Gelise Thomas, Assistant Director of Strategic DEI & Health Disparities at Case Western Reserve University, Clinical and Translational Science Collaborative, served as moderator for the discussion. Topics explored include: understanding the relationship between physical health and mental health, mental health for individuals, relational (e.g., partner to partner, parents and children), how social media impacts mental health, and what we all can do to prioritize our own mental health and support those around us as we navigate pandemic conditions and beyond.
The esteemed panel included: Archie Green, Founder and CEO of Peel Dem Layers Back, Courtney Hauser, Licensed Mental Health Counselor, LPC, and author of From Victim to Survivor, and Molly McVoy, MD, Assistant Professor at Case Western Reserve University School of Medicine and Program Director, Child and Adolescent Psychiatry at University Hospitals Cleveland Medical Center.
Green shared his story about how his own journey navigating and managing mental health and how it inspired the creation of his nonprofit organization, Peel Dem Layers Back, that educates, empowers, and equips Black men and boys with essential tools necessary to live a mentally health life through healing, hangouts, and cultural artistic expression, while representing hip-hop culture. When asked how he defined mental health, he emphasized the “power of community” and how other people can help create a safe space for sharing concerns and resources. Green piloted this concept with Theodore Roosevelt High School in Kent, Ohio, through a 10-week comprehensive mental health awareness workshop.
Hauser was also inspired to practice in the mental health space by personal experiences with physical and sexual abuse, domestic violence, and family dysfunction.

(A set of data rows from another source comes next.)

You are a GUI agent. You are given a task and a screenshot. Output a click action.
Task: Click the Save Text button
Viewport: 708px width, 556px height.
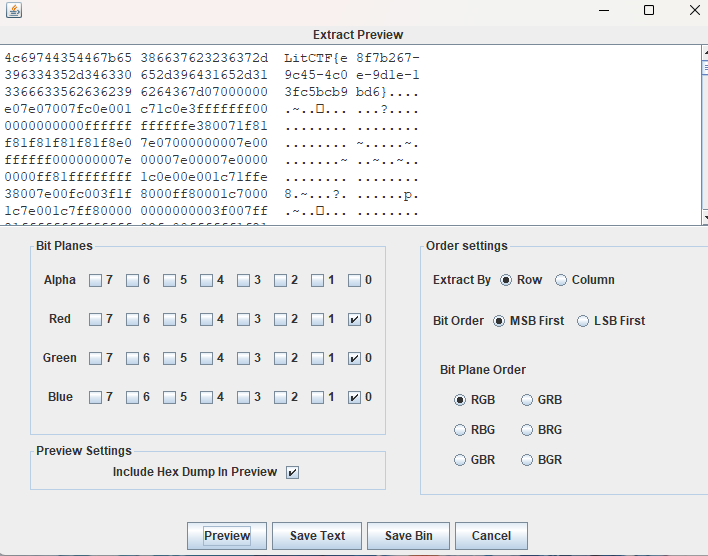pos(317,536)
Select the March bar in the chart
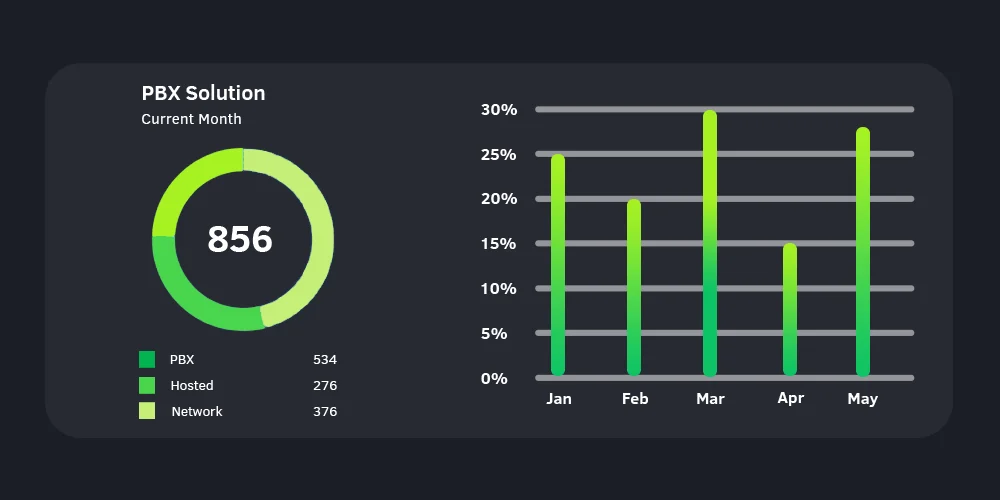Viewport: 1000px width, 500px height. tap(710, 243)
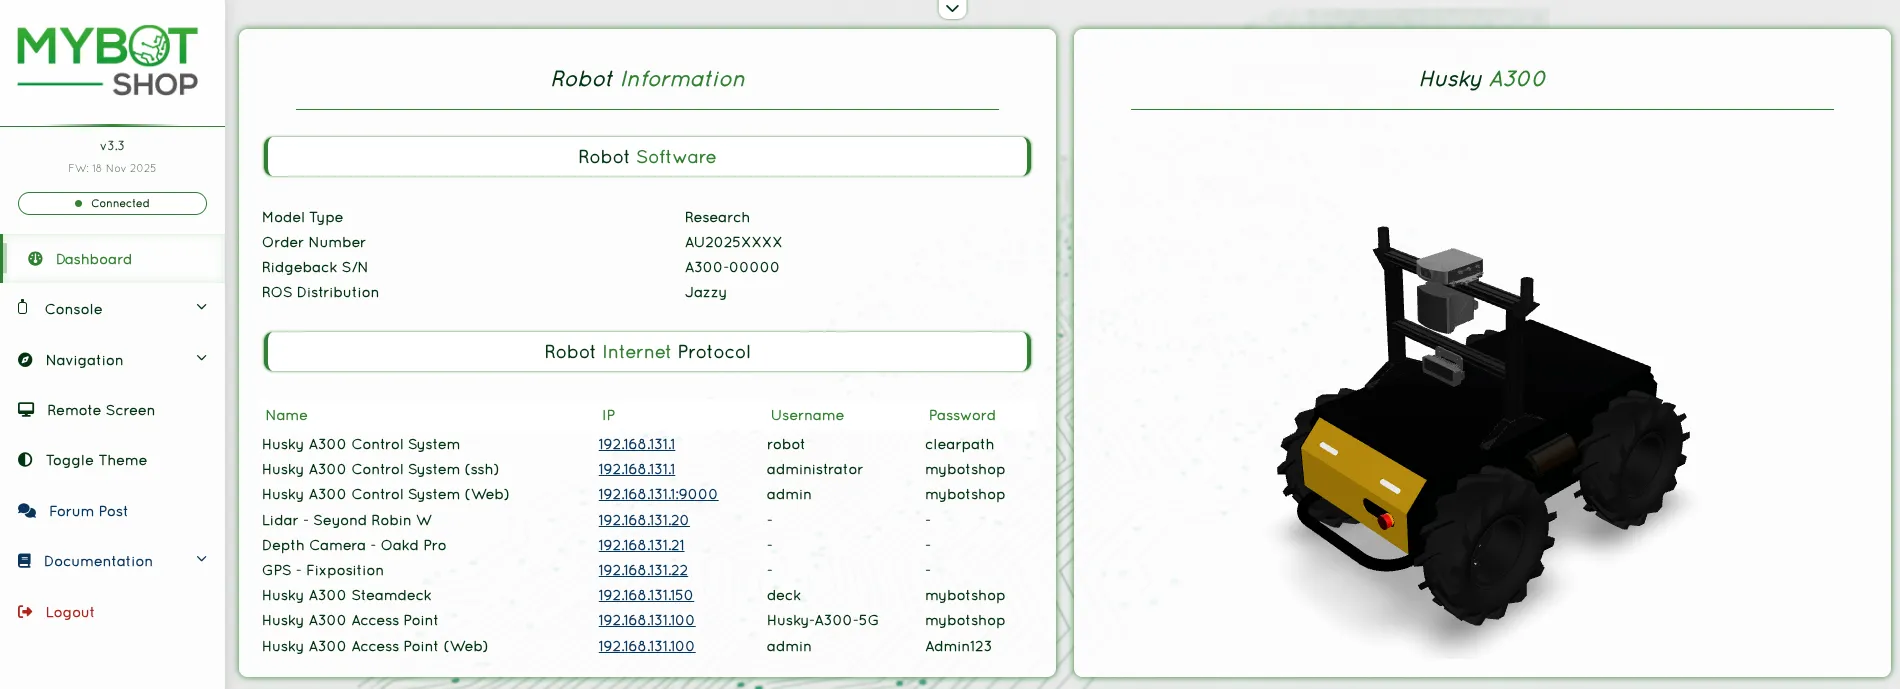Expand the Documentation submenu chevron
Screen dimensions: 1900x689
click(201, 559)
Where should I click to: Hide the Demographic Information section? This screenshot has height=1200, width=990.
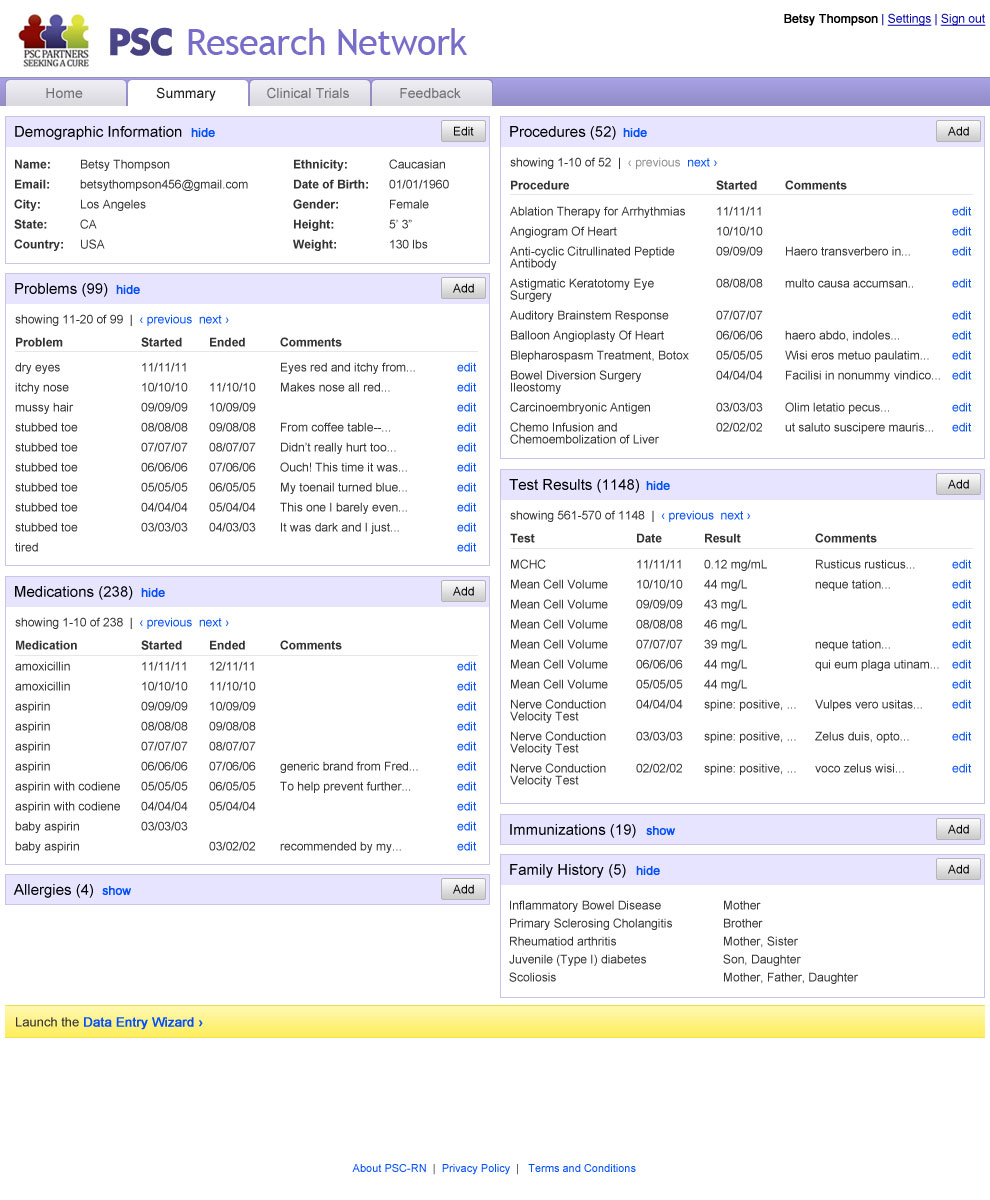tap(203, 133)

She focuses on providing support to women. Hauser asked the audience, “Have you ever had a good ugly cry?” and was met with communal laughter. She went on to talk about the importance of releasing emotions and the catharsis that follows.
Dr. McVoy provided perspective on warning signs that parents should look for in children. She painted a picture of the juxtaposition between years past where parents were most concerned about drug use and teenage pregnancy (things that are done in person) versus how the pandemic has pushed most people online and deep in social media–acknowledging how the virtual world poses its own influence on child and adolescent behavior. Dr. McVoy recommended that families “[...] sleep without their mobile phone in the room and take scheduled breaks [from technology and social media]” to avert the potential negative impact of technology and social media use on mental health. She is currently researching connections in the brain as they relate to depression in adolescence measured by qEEG technology via the ENGINE study.
The event was complete with two live performances by Green and closed with announcements about upcoming events in the series on a variety of topics, including: the LGBTQ+ community, entrepreneurship, technology, and LatinX heritage.